YOUR ASSIGNMENT: Give the entries back exactly as they stand, but without pictures.

PROVIDED ENTRIES:
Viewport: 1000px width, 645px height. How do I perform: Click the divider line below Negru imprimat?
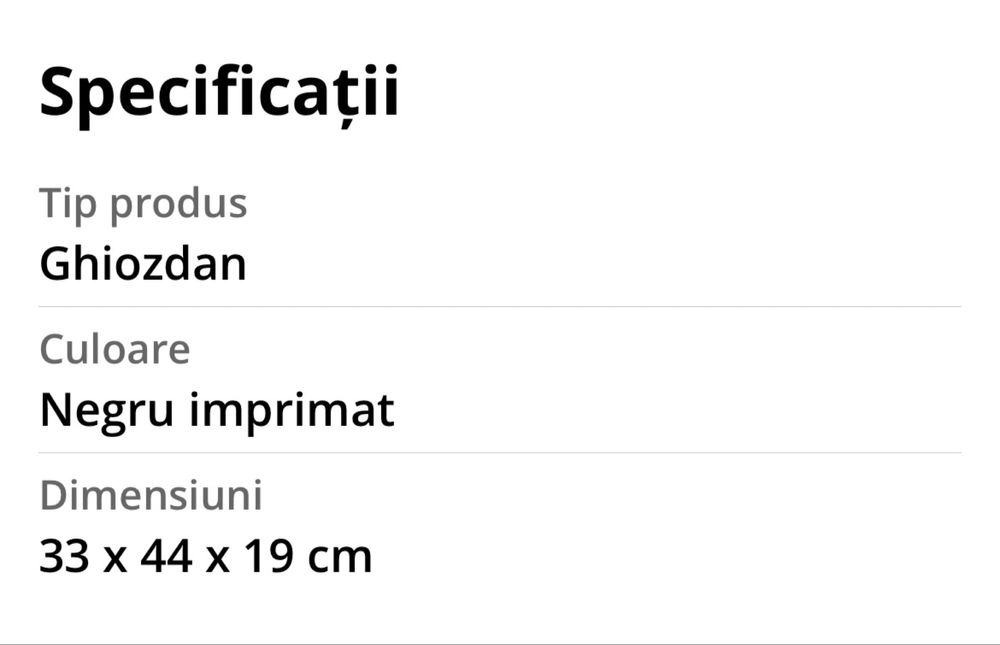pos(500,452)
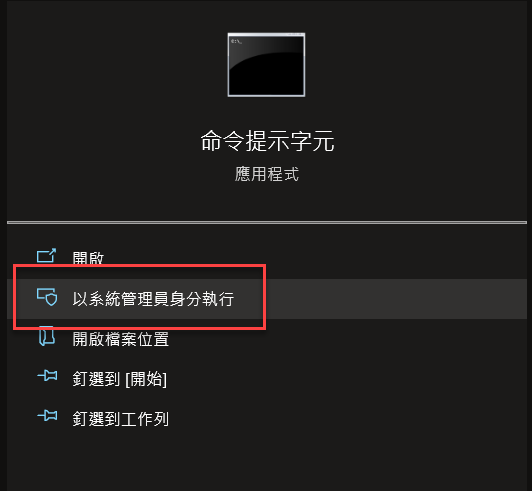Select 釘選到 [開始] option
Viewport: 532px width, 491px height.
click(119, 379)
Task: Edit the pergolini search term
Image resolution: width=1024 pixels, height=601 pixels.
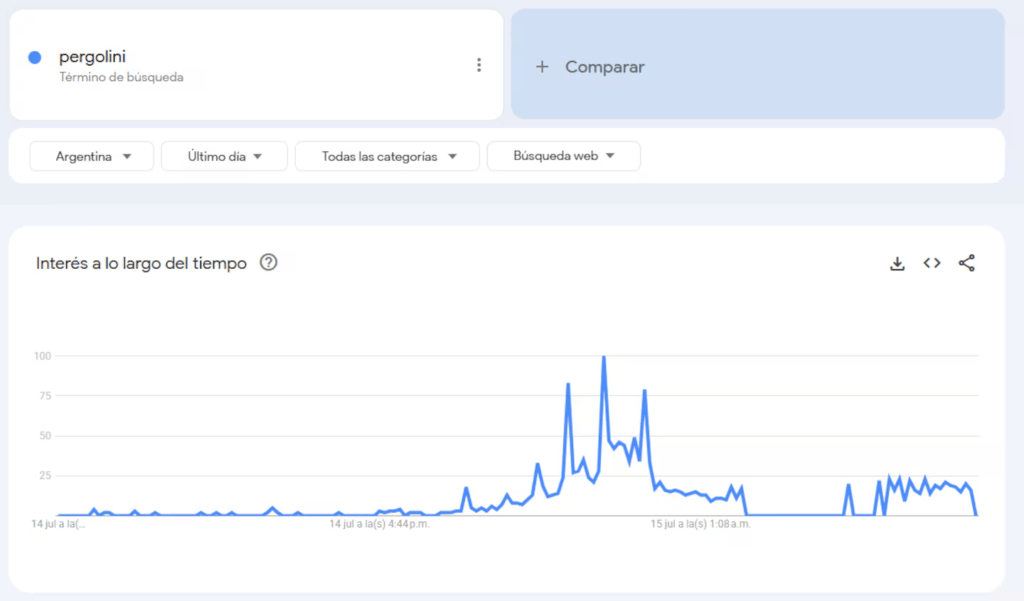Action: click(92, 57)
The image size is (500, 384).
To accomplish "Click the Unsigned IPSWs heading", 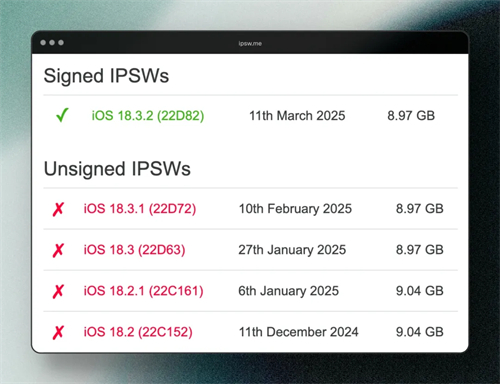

SOLUTION TO THIS EXERCISE:
Viewport: 1000px width, 645px height. How do I perform: Click the divider line below Negru imprimat?
pos(500,452)
Select 釘選到 [開始] option
Viewport: 532px width, 491px height.
click(119, 379)
Task: Edit the pergolini search term
Image resolution: width=1024 pixels, height=601 pixels.
Action: click(92, 57)
The image size is (500, 384).
To accomplish "Click the Unsigned IPSWs heading", 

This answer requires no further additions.